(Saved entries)
+ + +

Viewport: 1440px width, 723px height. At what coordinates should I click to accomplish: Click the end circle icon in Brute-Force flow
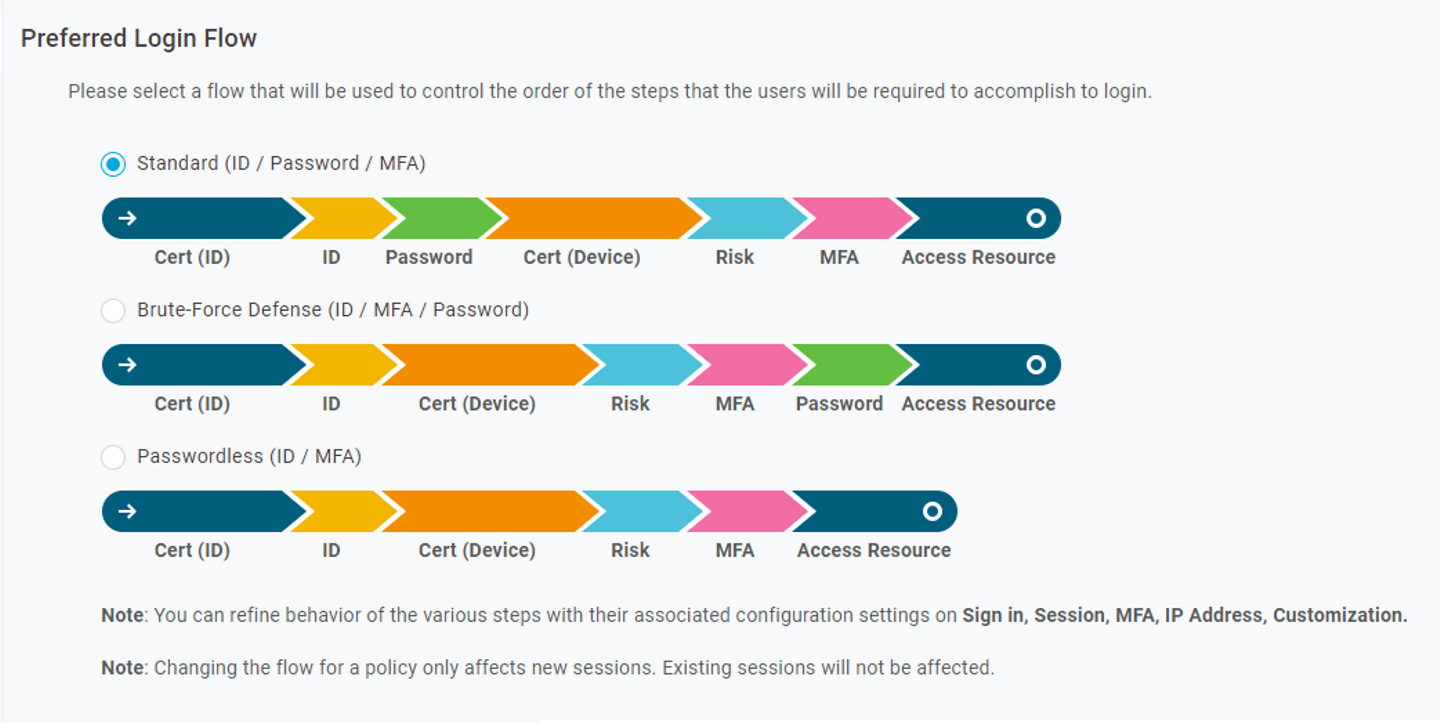1036,365
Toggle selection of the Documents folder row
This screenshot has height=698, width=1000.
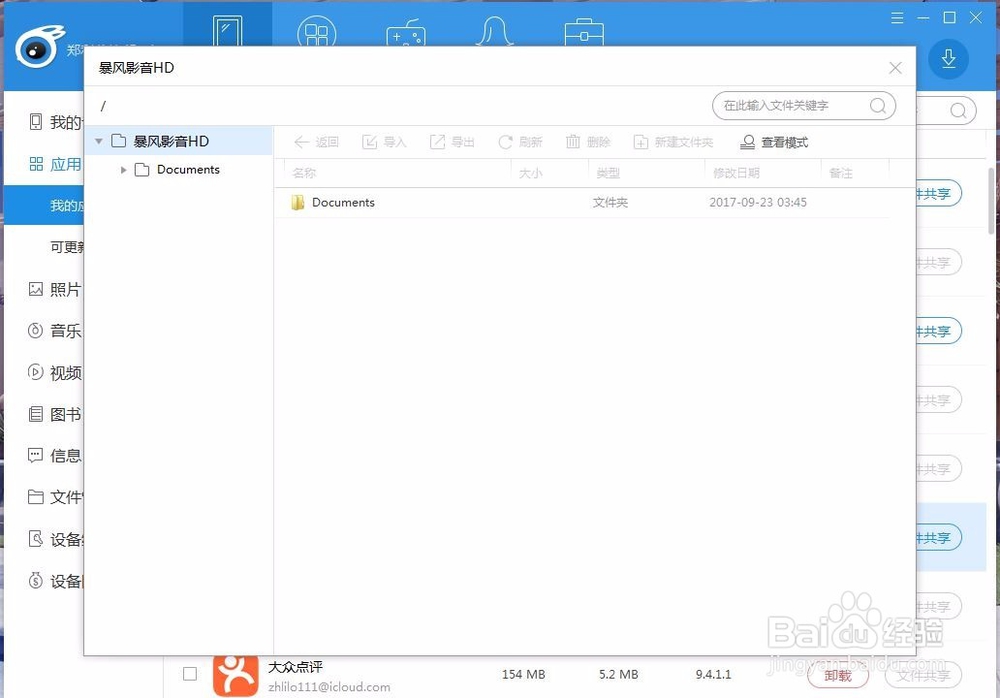(345, 202)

+ + +

▶ Problem:
Without the pictures, copy out each entry exactly as it stands.

▶ Answer:
Viewport: 1440px width, 723px height. At what coordinates should I click to accomplish: Click the end circle icon in Brute-Force flow
1036,365
Toggle selection of the Documents folder row
This screenshot has height=698, width=1000.
(345, 202)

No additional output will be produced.